Purpose: In uveal melanoma, both tumor size and an inflammatory phenotype have been shown to correlate with a poor clinical prognosis. The purpose of this study was to identify whether inflammatory cytokines were present in the vitreous of eyes with uveal melanoma and to determine whether the vitreal concentration of cytokines correlated with prognostic variables such as tumor dimensions and immune cell infiltrate.
Methods: Vitreous was acquired from patients with uveal melanoma (n = 33) and from control eyes with no known ocular conditions (n = 9), and analyzed using a 27-plex cytokine bead array. Immunofluorescence testing was performed to determine the presence of macrophages, CD4(+), CD8(+), and Foxp3(+) regulatory T cells (T(regs)).
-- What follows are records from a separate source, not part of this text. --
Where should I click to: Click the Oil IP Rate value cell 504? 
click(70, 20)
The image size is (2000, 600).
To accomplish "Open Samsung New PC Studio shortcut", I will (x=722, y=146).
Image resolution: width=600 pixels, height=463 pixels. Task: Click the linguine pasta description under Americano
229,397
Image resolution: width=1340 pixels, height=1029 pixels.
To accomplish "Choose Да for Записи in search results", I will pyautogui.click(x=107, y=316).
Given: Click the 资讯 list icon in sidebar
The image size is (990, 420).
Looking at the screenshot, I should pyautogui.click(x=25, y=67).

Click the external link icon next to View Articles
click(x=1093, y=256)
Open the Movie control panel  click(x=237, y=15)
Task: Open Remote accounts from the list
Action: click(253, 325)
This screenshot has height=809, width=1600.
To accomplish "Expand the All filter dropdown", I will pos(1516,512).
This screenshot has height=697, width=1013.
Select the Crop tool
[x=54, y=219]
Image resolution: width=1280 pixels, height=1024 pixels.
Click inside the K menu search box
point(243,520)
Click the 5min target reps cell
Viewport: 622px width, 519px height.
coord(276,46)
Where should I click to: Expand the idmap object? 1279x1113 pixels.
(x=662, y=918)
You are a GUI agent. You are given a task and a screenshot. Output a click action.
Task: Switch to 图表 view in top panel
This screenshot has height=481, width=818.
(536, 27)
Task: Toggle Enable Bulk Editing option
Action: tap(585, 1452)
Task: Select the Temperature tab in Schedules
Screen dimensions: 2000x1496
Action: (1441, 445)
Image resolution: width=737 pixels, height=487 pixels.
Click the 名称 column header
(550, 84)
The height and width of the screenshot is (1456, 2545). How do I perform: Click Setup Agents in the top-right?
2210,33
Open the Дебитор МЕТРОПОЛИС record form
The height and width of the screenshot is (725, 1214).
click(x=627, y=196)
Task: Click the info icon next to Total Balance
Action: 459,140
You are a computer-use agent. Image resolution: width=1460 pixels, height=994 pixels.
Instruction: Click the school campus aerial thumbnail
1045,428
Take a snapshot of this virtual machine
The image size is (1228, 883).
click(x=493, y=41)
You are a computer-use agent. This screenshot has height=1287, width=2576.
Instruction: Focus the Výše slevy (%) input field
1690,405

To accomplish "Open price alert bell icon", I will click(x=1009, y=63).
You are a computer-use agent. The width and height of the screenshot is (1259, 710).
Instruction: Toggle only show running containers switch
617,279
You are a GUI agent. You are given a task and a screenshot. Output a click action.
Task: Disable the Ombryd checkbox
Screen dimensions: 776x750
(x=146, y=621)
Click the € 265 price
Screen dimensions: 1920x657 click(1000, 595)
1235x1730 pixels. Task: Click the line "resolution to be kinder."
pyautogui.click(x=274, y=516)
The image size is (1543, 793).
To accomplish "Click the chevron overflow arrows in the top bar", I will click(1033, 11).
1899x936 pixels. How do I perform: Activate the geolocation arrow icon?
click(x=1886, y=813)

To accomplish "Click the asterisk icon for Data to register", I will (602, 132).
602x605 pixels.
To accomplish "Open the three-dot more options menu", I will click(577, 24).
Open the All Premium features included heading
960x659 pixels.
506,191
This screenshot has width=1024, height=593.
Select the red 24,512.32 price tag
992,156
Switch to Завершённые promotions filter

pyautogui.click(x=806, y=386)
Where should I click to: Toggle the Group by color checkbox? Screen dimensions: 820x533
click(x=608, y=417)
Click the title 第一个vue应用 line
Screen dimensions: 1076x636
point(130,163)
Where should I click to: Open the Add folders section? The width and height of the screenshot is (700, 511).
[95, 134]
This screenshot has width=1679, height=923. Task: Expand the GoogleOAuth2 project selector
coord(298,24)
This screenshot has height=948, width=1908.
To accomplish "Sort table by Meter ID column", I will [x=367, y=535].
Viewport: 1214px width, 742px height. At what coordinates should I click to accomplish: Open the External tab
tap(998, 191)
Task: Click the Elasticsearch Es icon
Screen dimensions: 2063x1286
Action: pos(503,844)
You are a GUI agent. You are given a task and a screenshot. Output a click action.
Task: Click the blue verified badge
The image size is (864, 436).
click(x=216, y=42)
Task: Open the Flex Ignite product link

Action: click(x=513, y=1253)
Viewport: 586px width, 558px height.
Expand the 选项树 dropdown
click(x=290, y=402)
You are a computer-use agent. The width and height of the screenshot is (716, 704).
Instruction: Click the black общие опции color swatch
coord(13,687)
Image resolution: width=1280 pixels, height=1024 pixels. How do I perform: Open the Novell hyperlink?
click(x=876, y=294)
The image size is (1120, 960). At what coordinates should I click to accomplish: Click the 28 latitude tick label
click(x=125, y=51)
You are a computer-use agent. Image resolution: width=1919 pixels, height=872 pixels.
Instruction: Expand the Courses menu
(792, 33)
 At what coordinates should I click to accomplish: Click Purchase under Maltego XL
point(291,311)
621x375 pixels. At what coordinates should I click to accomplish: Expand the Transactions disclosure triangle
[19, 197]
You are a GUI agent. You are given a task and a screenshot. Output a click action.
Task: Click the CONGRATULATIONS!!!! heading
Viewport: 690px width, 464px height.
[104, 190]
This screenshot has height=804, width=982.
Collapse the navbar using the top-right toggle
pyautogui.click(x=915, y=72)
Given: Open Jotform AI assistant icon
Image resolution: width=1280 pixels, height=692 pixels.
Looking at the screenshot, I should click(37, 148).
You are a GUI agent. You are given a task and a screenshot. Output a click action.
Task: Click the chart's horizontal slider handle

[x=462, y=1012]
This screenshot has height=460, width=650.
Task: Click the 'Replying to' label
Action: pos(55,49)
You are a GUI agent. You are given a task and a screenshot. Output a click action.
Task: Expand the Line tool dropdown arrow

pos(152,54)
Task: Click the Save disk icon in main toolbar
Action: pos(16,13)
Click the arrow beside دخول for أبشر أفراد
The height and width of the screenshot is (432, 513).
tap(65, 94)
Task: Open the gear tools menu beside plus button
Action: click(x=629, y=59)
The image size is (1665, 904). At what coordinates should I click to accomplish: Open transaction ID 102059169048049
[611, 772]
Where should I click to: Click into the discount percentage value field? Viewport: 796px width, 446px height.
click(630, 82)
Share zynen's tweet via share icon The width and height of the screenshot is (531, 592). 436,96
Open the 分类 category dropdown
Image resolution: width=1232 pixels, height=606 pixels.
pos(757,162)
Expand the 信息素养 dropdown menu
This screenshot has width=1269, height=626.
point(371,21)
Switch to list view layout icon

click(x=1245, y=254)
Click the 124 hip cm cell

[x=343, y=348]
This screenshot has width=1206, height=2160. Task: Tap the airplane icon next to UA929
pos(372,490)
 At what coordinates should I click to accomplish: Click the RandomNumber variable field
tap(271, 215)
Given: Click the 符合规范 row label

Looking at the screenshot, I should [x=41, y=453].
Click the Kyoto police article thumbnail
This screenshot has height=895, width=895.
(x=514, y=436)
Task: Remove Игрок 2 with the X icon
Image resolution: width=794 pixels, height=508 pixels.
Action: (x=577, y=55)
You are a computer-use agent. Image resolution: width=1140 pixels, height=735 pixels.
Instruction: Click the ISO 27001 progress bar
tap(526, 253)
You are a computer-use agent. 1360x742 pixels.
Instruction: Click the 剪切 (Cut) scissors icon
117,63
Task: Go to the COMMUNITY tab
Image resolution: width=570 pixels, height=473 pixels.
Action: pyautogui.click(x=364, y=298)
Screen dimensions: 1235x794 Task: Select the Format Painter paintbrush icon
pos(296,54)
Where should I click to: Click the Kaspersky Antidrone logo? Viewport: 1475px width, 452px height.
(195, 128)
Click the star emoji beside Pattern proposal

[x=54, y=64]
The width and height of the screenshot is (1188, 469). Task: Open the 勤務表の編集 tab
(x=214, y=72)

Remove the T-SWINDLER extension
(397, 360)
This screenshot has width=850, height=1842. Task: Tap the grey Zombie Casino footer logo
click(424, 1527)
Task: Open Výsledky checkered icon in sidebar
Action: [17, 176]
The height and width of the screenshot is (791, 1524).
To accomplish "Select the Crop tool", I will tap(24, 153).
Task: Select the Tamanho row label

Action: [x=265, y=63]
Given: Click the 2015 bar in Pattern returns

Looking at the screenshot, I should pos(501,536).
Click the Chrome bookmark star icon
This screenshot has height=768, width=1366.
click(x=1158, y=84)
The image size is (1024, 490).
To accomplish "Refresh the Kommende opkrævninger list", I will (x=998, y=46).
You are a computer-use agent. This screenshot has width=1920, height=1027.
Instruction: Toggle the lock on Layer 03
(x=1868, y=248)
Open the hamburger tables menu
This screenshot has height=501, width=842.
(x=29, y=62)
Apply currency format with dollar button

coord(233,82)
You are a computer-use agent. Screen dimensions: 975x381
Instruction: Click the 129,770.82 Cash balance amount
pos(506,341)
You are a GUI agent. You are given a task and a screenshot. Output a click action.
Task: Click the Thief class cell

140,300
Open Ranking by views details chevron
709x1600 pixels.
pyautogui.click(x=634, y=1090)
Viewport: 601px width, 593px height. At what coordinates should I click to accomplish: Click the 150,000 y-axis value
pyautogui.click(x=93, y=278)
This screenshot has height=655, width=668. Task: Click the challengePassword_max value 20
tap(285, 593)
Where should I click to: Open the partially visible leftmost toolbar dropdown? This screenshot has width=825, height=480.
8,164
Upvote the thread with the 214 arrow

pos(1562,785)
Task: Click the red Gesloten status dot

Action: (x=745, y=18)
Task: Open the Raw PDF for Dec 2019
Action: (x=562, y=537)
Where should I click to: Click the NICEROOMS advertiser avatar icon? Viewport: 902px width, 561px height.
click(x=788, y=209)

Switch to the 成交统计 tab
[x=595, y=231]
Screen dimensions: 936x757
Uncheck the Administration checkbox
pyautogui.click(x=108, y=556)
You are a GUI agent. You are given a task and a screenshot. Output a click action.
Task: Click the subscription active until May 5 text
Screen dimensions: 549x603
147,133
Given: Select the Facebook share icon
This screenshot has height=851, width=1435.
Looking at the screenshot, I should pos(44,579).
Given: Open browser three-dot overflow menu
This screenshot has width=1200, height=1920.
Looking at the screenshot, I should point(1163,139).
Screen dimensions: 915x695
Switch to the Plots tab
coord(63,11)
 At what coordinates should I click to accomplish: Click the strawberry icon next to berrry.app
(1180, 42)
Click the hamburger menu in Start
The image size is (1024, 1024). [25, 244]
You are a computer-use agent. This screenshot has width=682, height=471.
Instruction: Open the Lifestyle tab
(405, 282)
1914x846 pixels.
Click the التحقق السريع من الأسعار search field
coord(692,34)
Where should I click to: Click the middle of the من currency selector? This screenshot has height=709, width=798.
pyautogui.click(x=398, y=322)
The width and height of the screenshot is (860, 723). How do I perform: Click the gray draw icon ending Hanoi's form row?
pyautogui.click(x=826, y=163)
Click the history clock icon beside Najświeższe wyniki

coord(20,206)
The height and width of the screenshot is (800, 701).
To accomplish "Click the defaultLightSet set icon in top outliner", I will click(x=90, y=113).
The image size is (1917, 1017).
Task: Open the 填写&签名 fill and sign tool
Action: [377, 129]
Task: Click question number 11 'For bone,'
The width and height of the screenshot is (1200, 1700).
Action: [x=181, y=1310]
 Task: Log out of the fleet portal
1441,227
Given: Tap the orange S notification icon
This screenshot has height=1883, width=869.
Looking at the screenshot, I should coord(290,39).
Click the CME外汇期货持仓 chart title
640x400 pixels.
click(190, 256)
Results: Compared with control eyes, eyes with uveal melanoma demonstrated higher vitreal concentrations of many cytokines and chemokines, including IL-6, IL-8, IP-10, MCP-1, MIP-1α, MIP-1β, TNF-α, and RANTES. IL-1ra was decreased in the vitreous of tumor-bearing eyes compared with controls. Tumor prominence positively correlated with several cytokines, including IL-6, IL-8, IP-10, MCP-1, MIP-1α, MIP-1β, TNF-α, RANTES, GCSF, IFN-γ, and VEGF. IL-6 and IP-10 were found to positively correlate with increasing regulatory T-cell infiltrate and IL-6 alone positively correlated with macrophage infiltration.
Conclusions: Eyes with uveal melanoma contain higher vitreal concentrations of several inflammatory cytokines and chemokines that correlate predominantly with increasing tumor size; elevations in certain cytokines and chemokines also correlate with the presence of immune cell infiltrate.